• [SOURCE DOCUMENT]:

════════════════════

Saturday, January 8, 2000

Today I was rid of the Old Navy shirt I had gotten for Christmas that I didn't like (SEE: December 28, 1999). I find that exchanging an unwanted shirt at the store where it was bought is a much humane way of dealing with it, rather than condemning it to life in the "bottom-drawer graveyard." With that in mind, my mother and I went to the mall in Watertown, where it was bought, to make the exchange.

There's something about malls. Maybe it's because they pump extra oxygen into the building's atmosphere. Perhaps it's all the bright lights and gaudy colors. Whatever it is, I think people's minds are affected by it.

I went into Old Navy, shirt and gift receipt in hand. At the checkout counters, only about half the lights were on. I stood there a moment, gauging which one I should choose (i.e.: I was looking for a short line). I didn't think I had been standing still for very long, when a woman got behind one of the empty counters, and asked, "Can I help you?"

I walked over to her and said, "I need to make an exchange."

"Okay," she replied, "they can help you at any of those checkout counters."

"Uh...yeah, thanks." And here I was thinking that another counter was opening up. I stand corrected.

I made my way to one of the other counters, and was greeted by a girl who immediately began to ring me up as soon as the shirt hit the counter. She was telling me that the sale was nine dollars when I pointed out that this was an exchange.

I finally got rid of the shirt after filling out the forms and whatnot. It was pretty much the same way it had been when I exchanged the JC Penny shirt - except at Old Navy they asked me why I was exchanging the shirt. Personally, since I was exchanging it using a gift receipt, I don't think they should have asked the question at all. That's just how I feel though.

Rather than give them one of my more creative answers ("This shirt has been touched by the hand of Satan, and continually causes pig's blood to flow from my walls"), I just said, "I don't like the shirt." Next time I get run from counter to counter, rung up for a return, and asked too many questions I'll add, "I don't like your store."

There is one final detail that really irks me though. They were ready to ring me up for nine dollars for the shirt. The cash I got back from the return was over twenty dollars. I told my mother flat out as we exited the store that she was ripped off. Of course, I didn't like the shirt anyway, so it's as much of a rip-off at nine dollars as it is at twenty.

My mother let me drive home. We hadn't talked much on the way up (one of the reasons being that we got into an argument before leaving), but we ended up in a dialogue on the way back to Potsdam.

One of the subjects that came up was my reaction to an Army recruiter when I went to financial aid the day before yesterday. Let me set the scene:

As I was leaving the financial aid office, I was bitching about how I was in a monetary hellhole. Out of nowhere, a guy who had been waiting in line came up to me and said, "I couldn't help but overhear you talking about your financial problems. I am an Army Reserve recruiter. Have you ever considered..."

════════════════════

• [TASK 1]: Extract every line of the listing that contains the string "width". Case counts.
The diary entry and the listing come from unrelated sources.

════════════════════

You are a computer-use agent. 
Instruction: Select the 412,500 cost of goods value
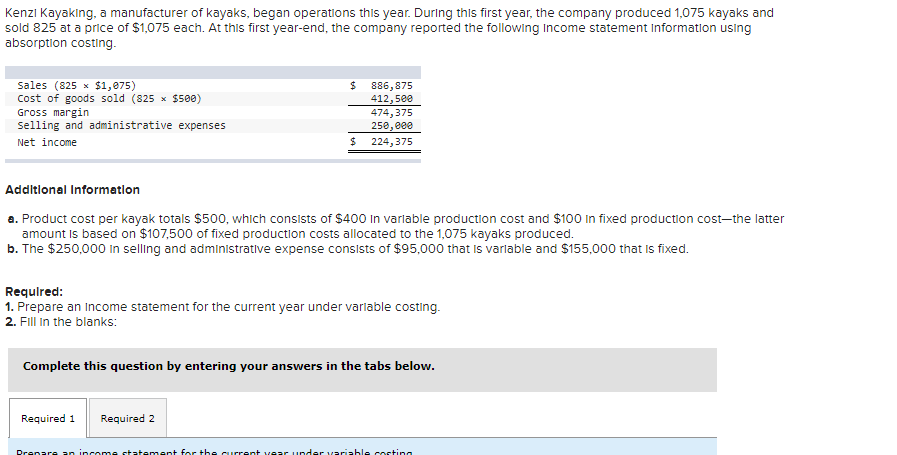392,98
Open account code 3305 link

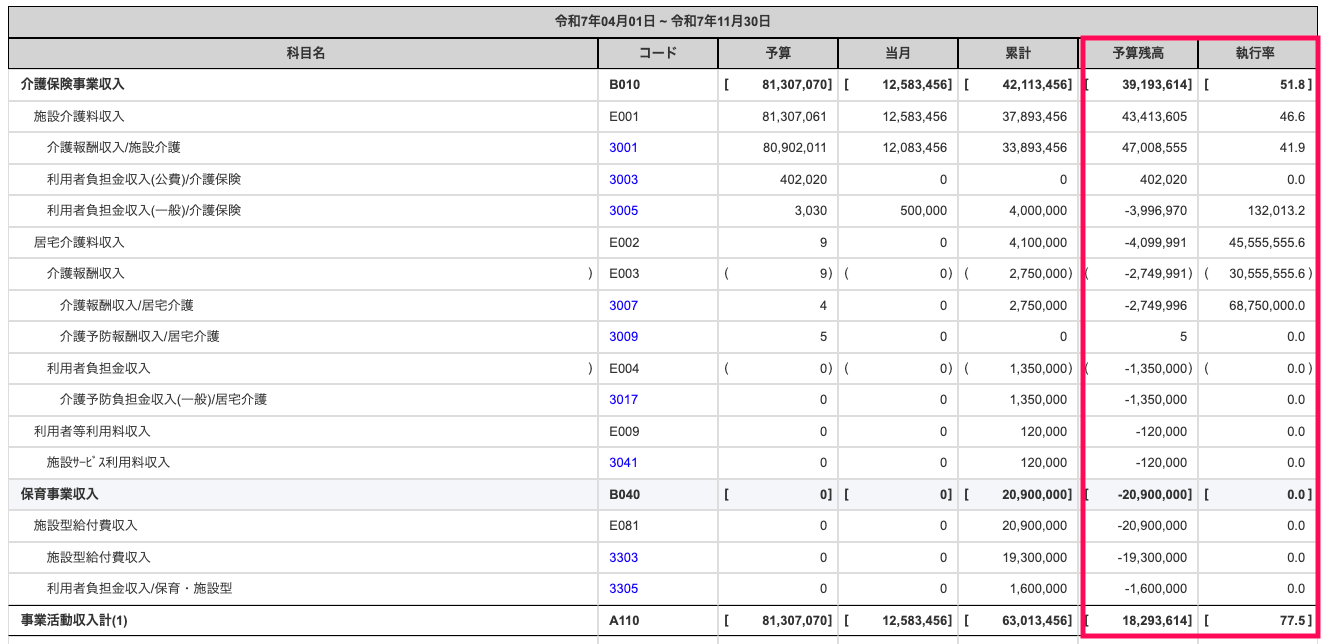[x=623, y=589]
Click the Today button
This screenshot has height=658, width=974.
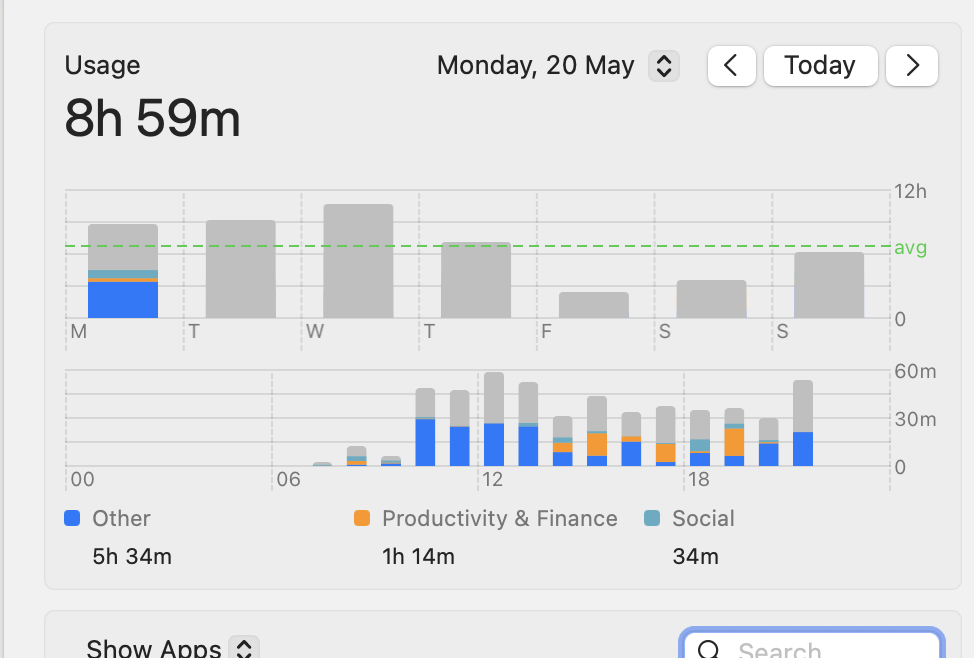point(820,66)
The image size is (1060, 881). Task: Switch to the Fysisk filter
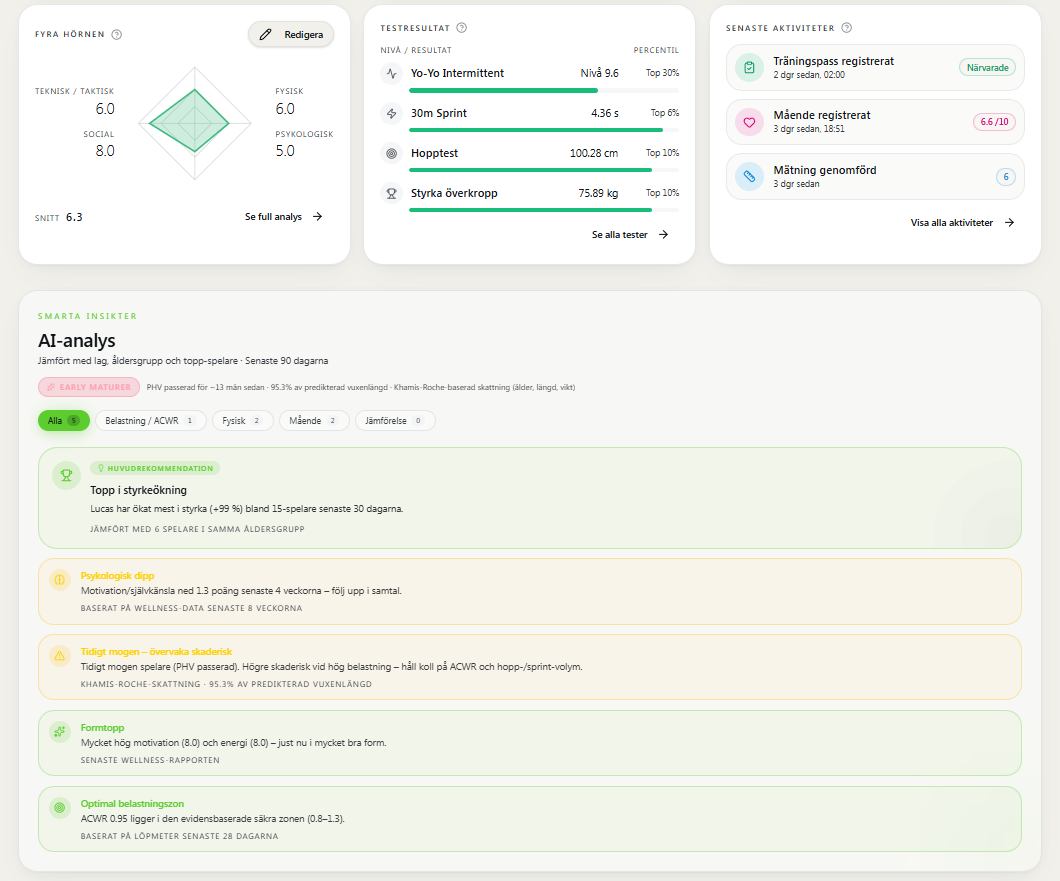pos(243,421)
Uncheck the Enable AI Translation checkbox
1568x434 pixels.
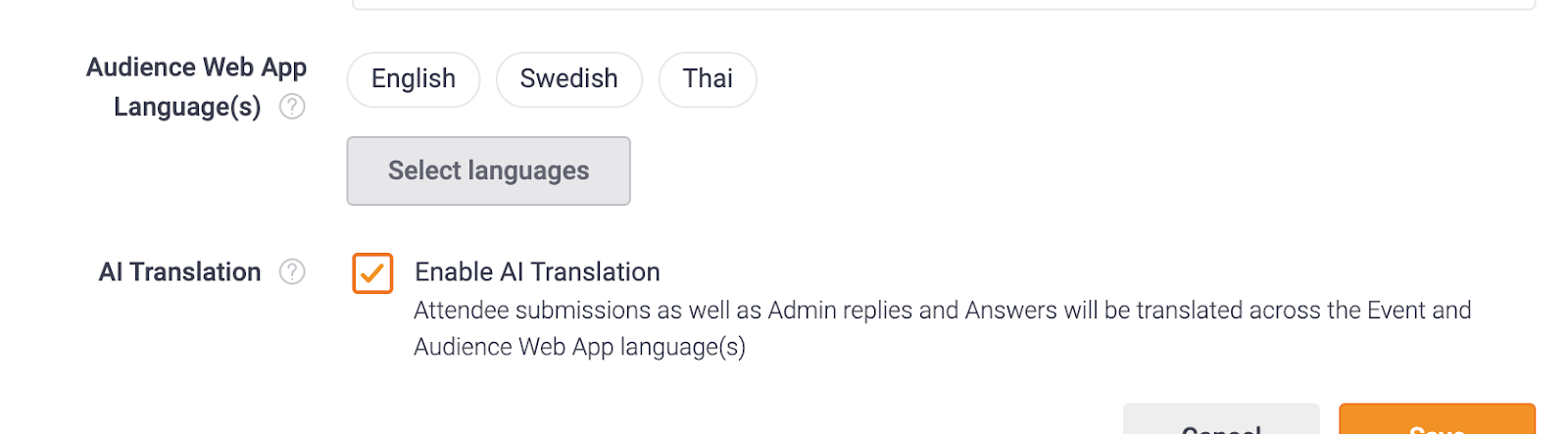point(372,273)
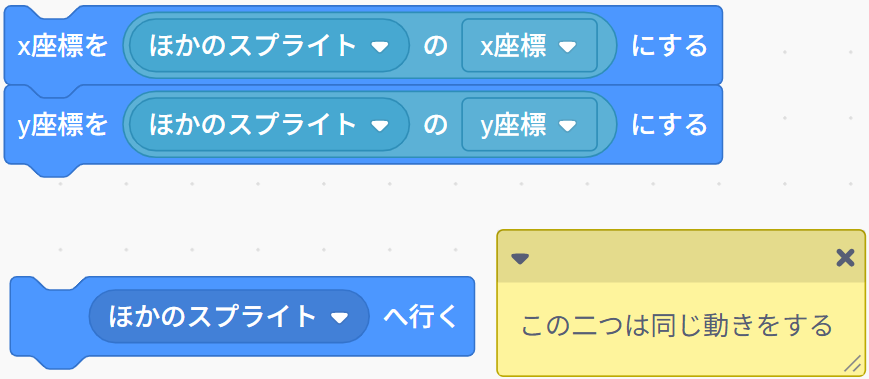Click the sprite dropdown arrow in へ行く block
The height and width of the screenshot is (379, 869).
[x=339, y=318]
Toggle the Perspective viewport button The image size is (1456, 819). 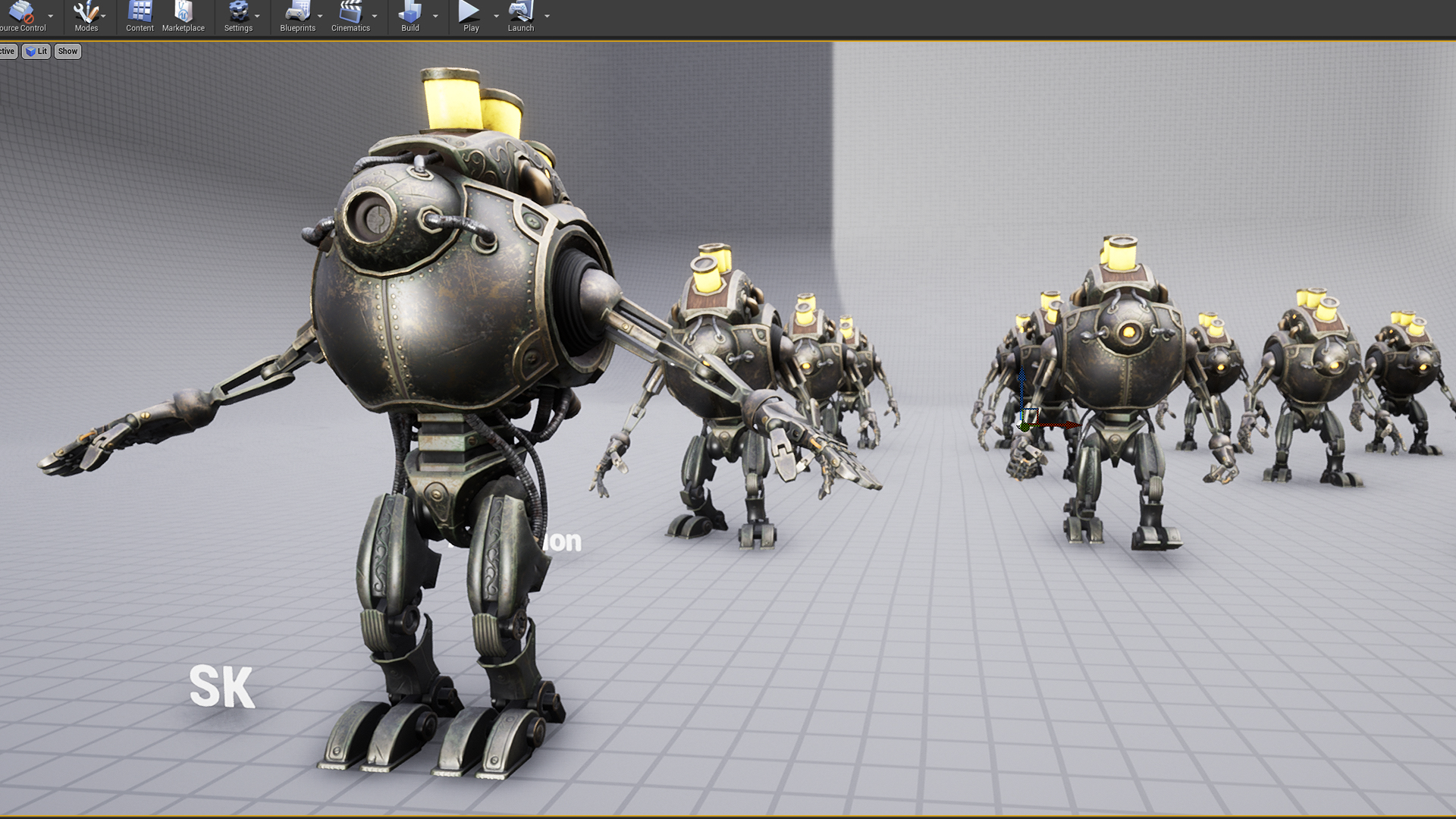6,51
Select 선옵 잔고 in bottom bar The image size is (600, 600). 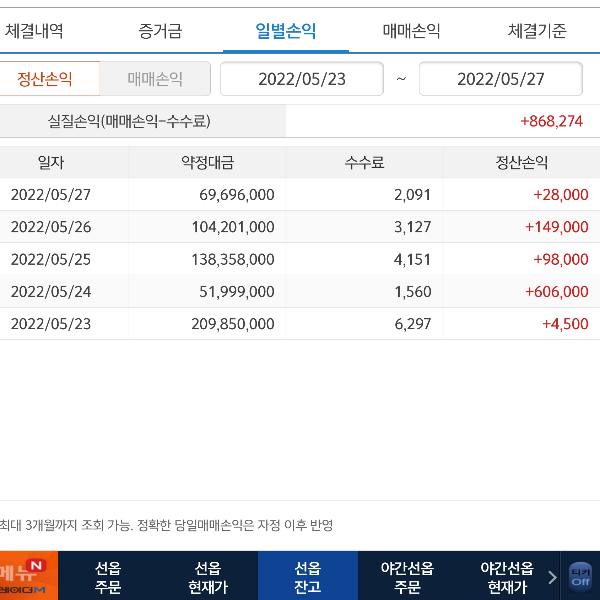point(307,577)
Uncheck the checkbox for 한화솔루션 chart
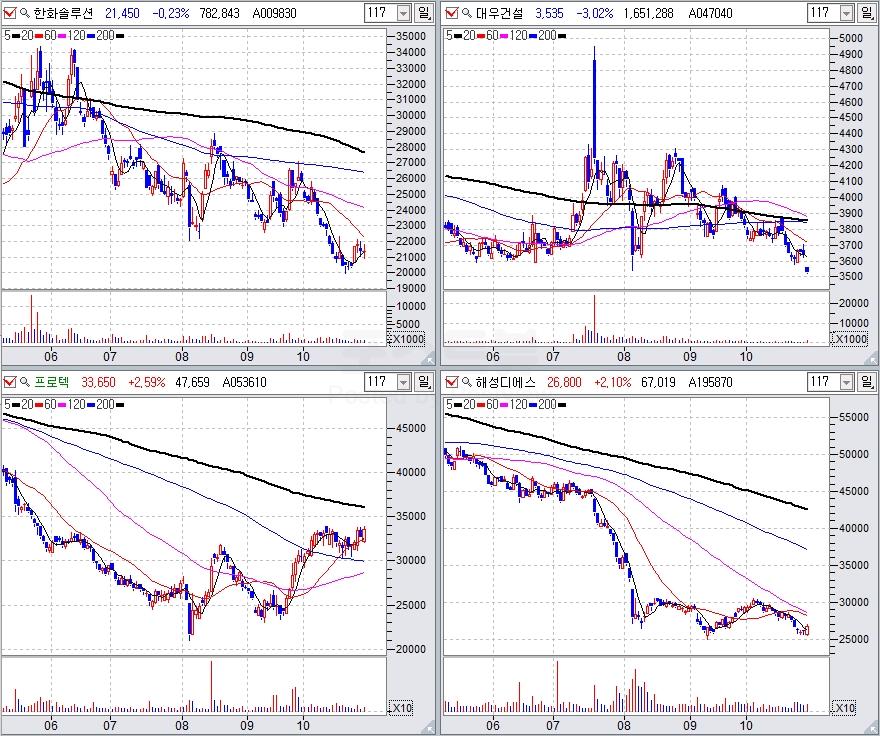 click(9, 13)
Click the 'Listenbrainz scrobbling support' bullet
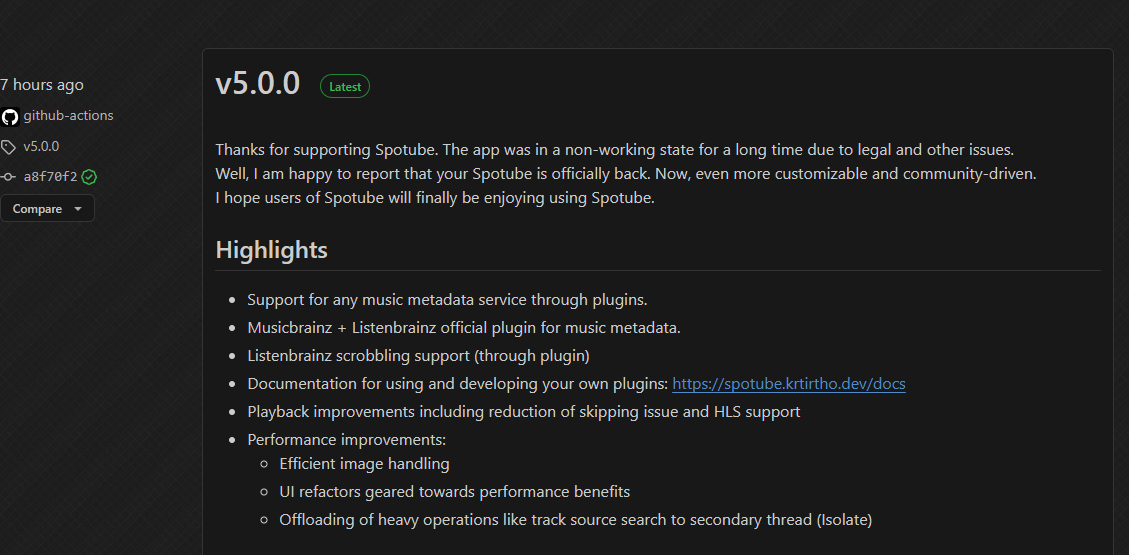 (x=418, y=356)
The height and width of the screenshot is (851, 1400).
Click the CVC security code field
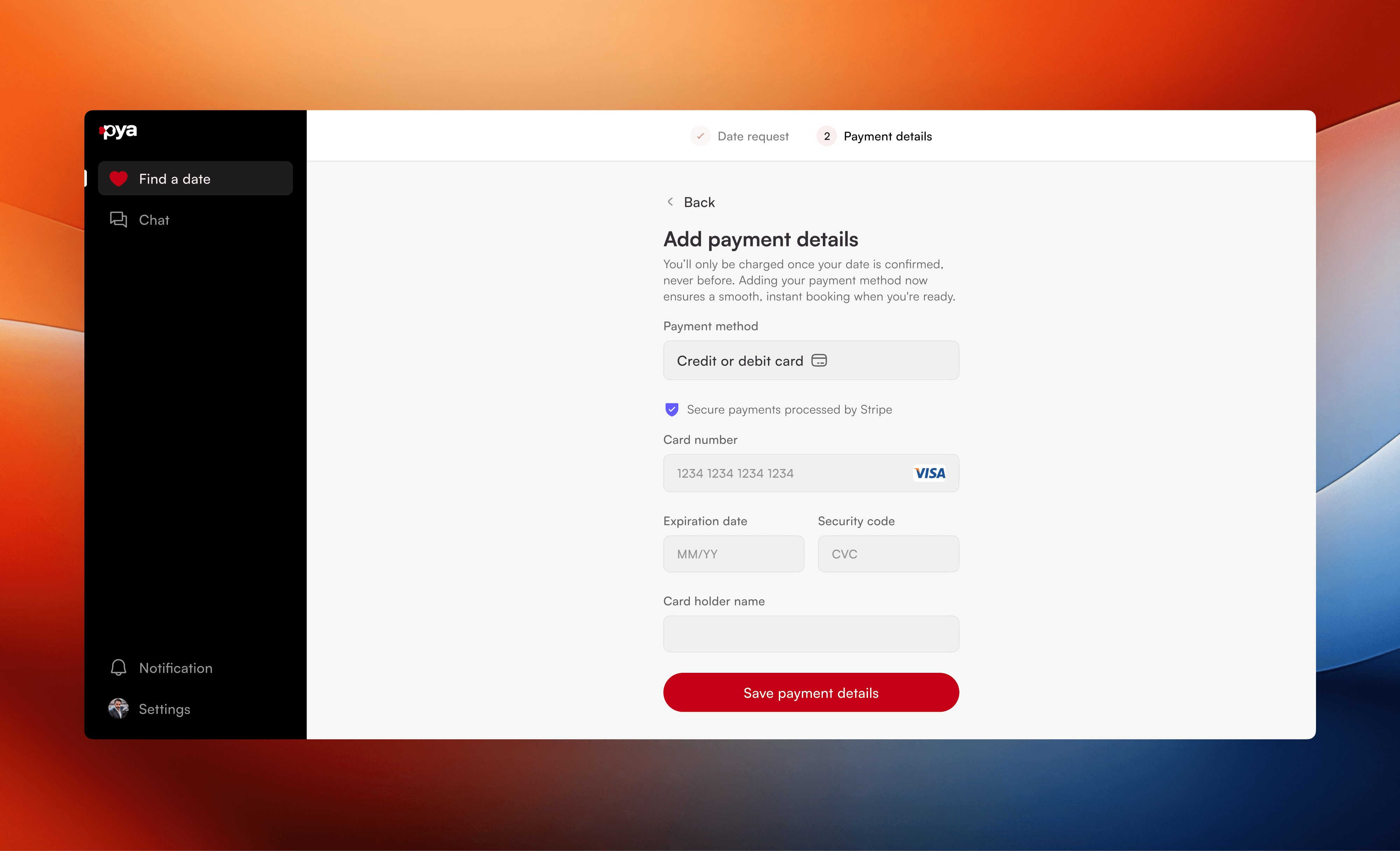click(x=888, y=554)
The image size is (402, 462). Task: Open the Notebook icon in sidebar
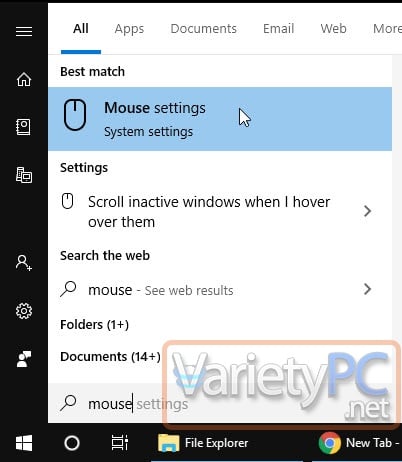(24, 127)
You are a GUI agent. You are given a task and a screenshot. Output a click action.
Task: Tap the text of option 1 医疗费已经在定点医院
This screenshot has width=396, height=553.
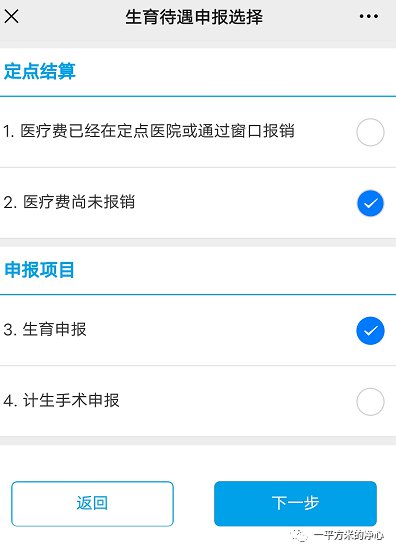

════════════════════

• [TASK 2]: Proceed with the diary entry about exchanging the Old Navy shirt, starting right after its last sentence.

• [WRITTEN ANSWER 1]:
This screenshot has height=658, width=974.
The height and width of the screenshot is (379, 869).
The height and width of the screenshot is (851, 1400).
This screenshot has width=396, height=553.

• [WRITTEN ANSWER 2]:
I cut him off, "No," I said and quickly walked away.

My mother, knowing how I feel about the military had been laughing at the point where he said, "Army Reserve recruiter." However, as soon as I walked off, her laughter turned into an expression of shock upon her face.

In the car today, she rehashed her argument that he was "only human" and "only doing his job." Furthermore, she stated that my actions had been "rude" and made me look like "a child having a temper tantrum." Excuse me, but banging my fists on the floor and screaming, "No mommy, I don't wanna join the army," would have made me look like a child having a temper tantrum. Walking away was a form of strong protest - it may be a bit "rude," but I felt it necessary. As far as "only doing his job," I seriously doubt his original purpose in the financial aid office was to recruit anyone. When he heard me, he saw an opportunity - to go above and beyond in his duty in the worst way possible: harassing people.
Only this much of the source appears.